[wp-hackers] get_terms() & 'term_group'
The WordPress Web Warlock
wordpress at web-warlocks.net
Sun Jul 17 01:11:55 UTC 2011
Al 16/07/2011 23:12, En/na Otto ha escrit:
> Term aliasing is one of those things that nobody really uses, but it's
> left there because there's some ideas floating around it that could be
> useful for somebody.
>
> Basically, the idea is to group terms together showing that they're
> related or similar or the same or something. For example, if I went to
> /tags/wordpress then maybe it'd be nice to get posts with the tag "WP"
> as well. If those two terms were in the same group, then I might be
> able to do something like that.
>
> Marking terms as aliases is there and works. How you can use that term
> grouping is not really in there at all. That's more advanced
> functionality that needs to be fleshed out and rethought before
> becoming core code.
>
> -Otto
>
There's quite a difference between a "term group" (just what WP
so-called "taxonomies" are) and a term alias (that redirects, or means,
another "parent" or "main" term). "Similar" is a different thing of
"Identity" (being the same) and both are quite different to "related".
If wp and wordpress (sorry, no uppercase danging in slugs) are aliased
(meaning that "wp" is alias of "wordpress", *and obviously not vice
versa*), you should never, ever, be able to assign posts to *both*
terms, because that's asking for disaster.
Besides, the "term group" thingie, as designed/slightly implemented,
doesn't show which is alias or synonim of which. I sincerely doubt that
"making terms as aliases" really "works" because *no term can be
actually alias of any other term* with the column system. That is, *they
do not know who they're alias to*. (How can an alias system possibly
work with that?) Terms may, at most, share a value in a non-API-ed
column in the table... which is linked to no term at all. It just keeps
score of how many "term groups" area already in the table, but that
doesn't point to any term (and if you're pointing to no other main term,
*you're making no alias*, don't fool yourself). That just "floats". So
it's actually a (numerical) "taxonomy" set in the wp_terms table, with
no API and number value instead of string. But there are already
"taxonomies", which is the thing that WP core uses, so that column is
absolutely useless. Also the term API is heavily dependant on taxonomies
—the "term groups" and, ahem, "alias" you're talking about, have no
mention to taxonomies whatsoever, and have no way to reference it
because the "term group" are supposed to refer to the number of term
group, not term_id, not any term_taxonomy_id nor taxonomies. And term_id
may map to multiple records in term_taxonomy (though it's a mess and a
bad idea to do that, yes, but it's possible, and more feasible than the
"term group" column thingie).
So the term_group column marks the terms as having some kind of unnamed
relationship, which by no means can be an alias (synonimia/redirecting)
relationship, and that you have to specifically define by hardcoding it
somewhere.

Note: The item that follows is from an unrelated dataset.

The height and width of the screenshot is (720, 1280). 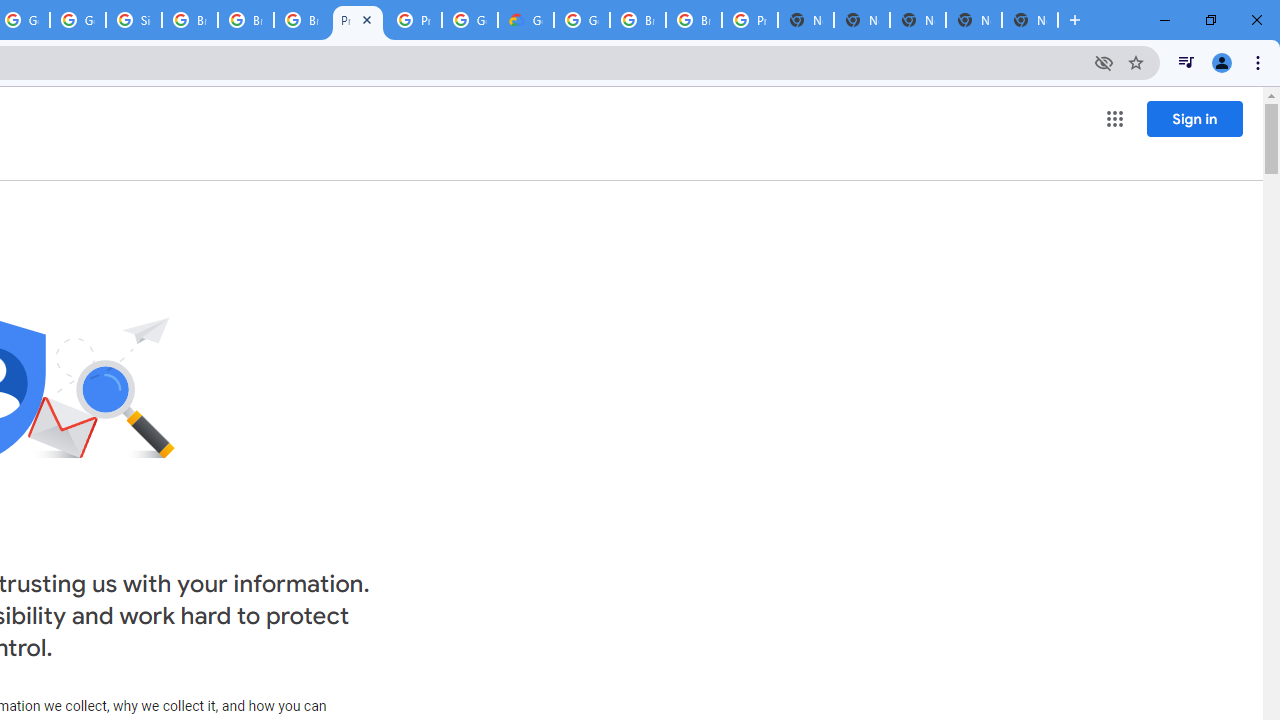 What do you see at coordinates (1194, 118) in the screenshot?
I see `'Sign in'` at bounding box center [1194, 118].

And are site-exclusive (the number of the very same "term
group" can be different across sites). But that doesn't matter much,
since you've got also to code all the rest of the API...

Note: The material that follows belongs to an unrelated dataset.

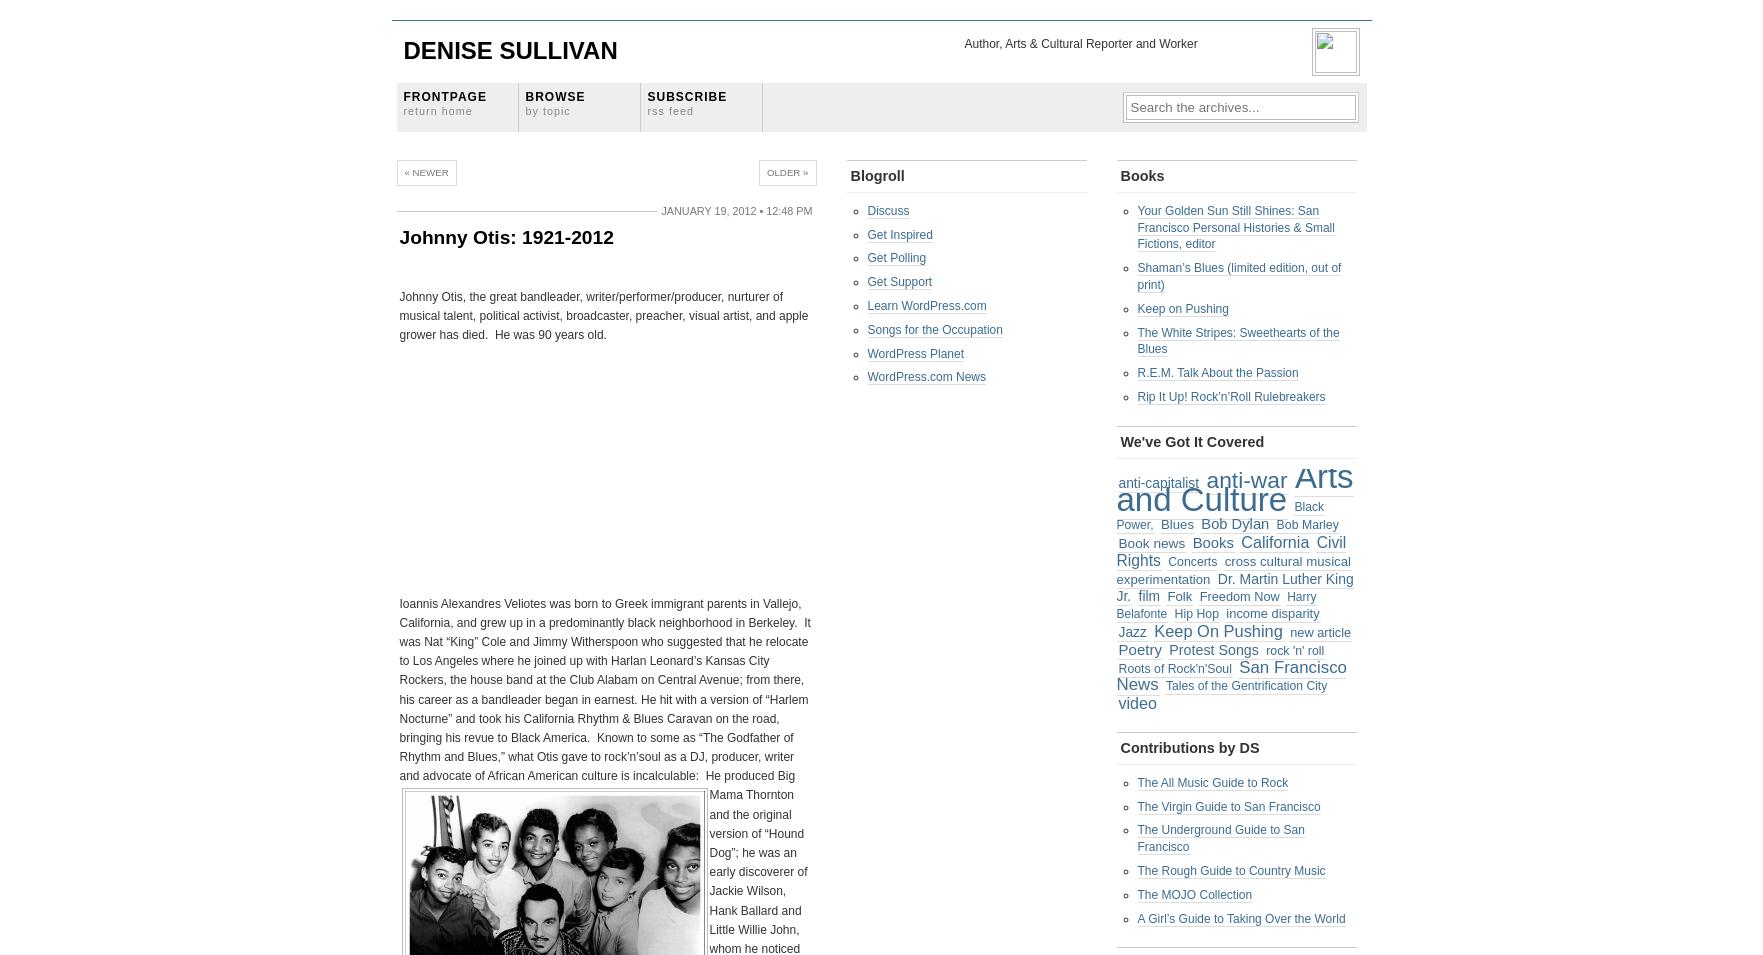  What do you see at coordinates (1119, 440) in the screenshot?
I see `'We've Got It Covered'` at bounding box center [1119, 440].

It's far more efficient to implement term meta and with a single field
(or two for taxonomy and term_id, if you don't want to store serialized
data), assign any term as alias of another term. Then, you can hook any
operations to terms, and see if the term you're working with is alias of
another; and if it is, you may redirect to the aliased term template,
link to the aliased term link, and even substitute the alias term for
the aliased term in wp_set_object_terms. I know because I've done that.
(Also, you can get things the other way, that is, you may know which
terms are aliases of any given term).
(And using groups with term meta instead of taxonomies, btw, can also be
pretty more efficient that using taxonomies, even if "taxonomies" are
already built in. You may just get the IDs of the terms, and have
hundreds or thousands of term groups, and still add just another
instance of the term_taxonomy_table, not hundreds or thousands of them.
A "group" that has hundreds of terms, with no subdivisions, is hardly
manageable or useful at all: the term parent id would be much more
meaningful and detailed than the "taxonomy").
That's another of the use cases and features for term meta I explained
the other day, back when you were asking for them, and you paid no heed.
See, there are other people thinking out there, too, so maybe you'd need
just to listen sometimes instead of rethinking.
So, yes, mark another to go for term meta.